Task brief :: Please repeat, exactly as they stand, the line containing "Click the Germany flag icon" and the lines after it through the final line of the listing below, minus pictures.

Data supplied ::
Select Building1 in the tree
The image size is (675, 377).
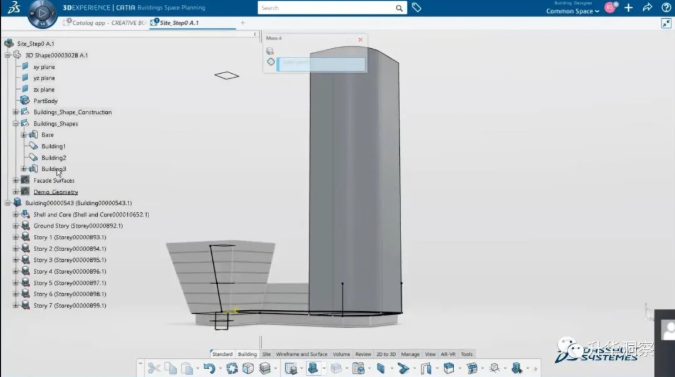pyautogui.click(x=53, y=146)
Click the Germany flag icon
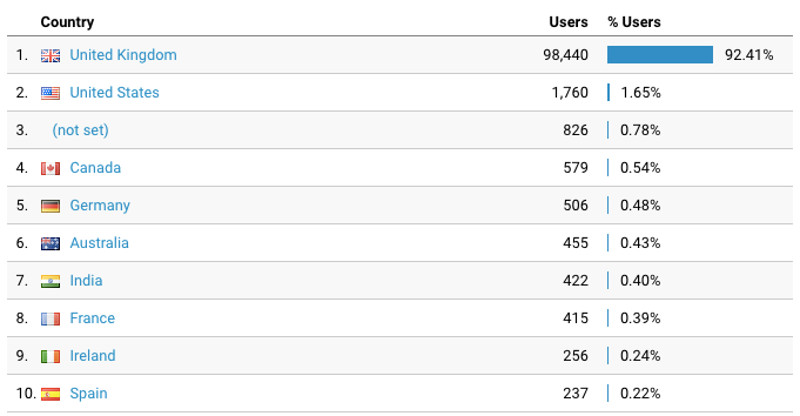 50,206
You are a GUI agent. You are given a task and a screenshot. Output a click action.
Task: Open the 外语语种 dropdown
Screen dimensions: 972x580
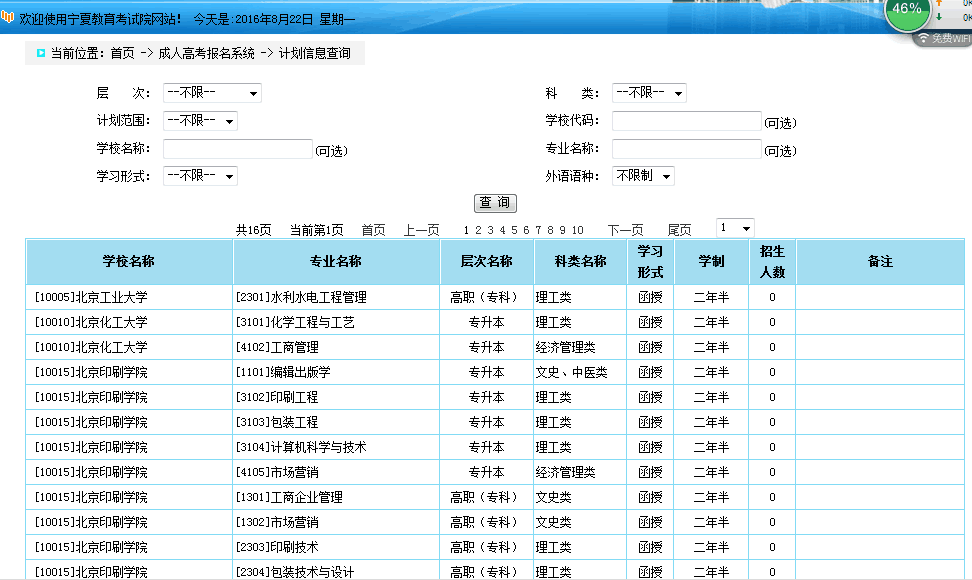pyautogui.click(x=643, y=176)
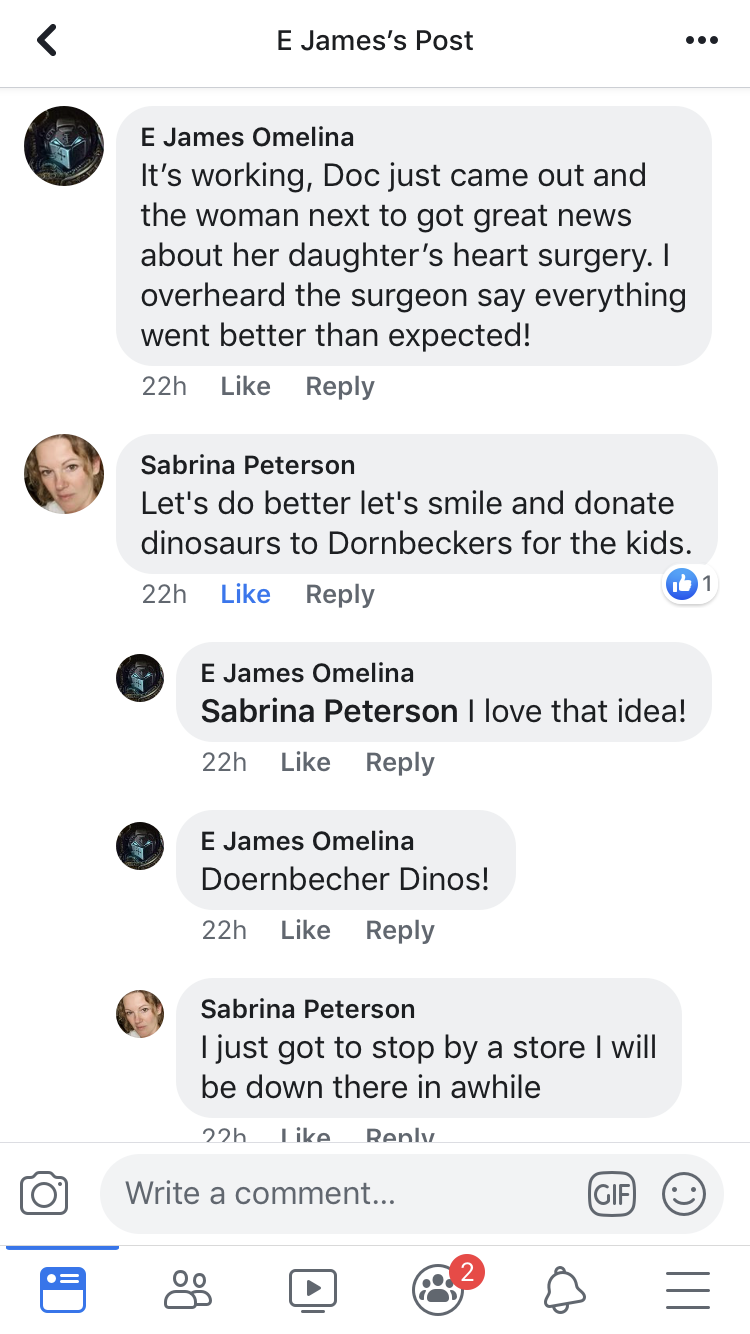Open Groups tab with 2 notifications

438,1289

Output of the task ::
Click the Germany flag icon
 50,206
You are a GUI agent. You are given a task and a screenshot. Output a click action.
Task: Open the 外语语种 dropdown
Screen dimensions: 972x580
pyautogui.click(x=643, y=176)
Open Groups tab with 2 notifications

438,1289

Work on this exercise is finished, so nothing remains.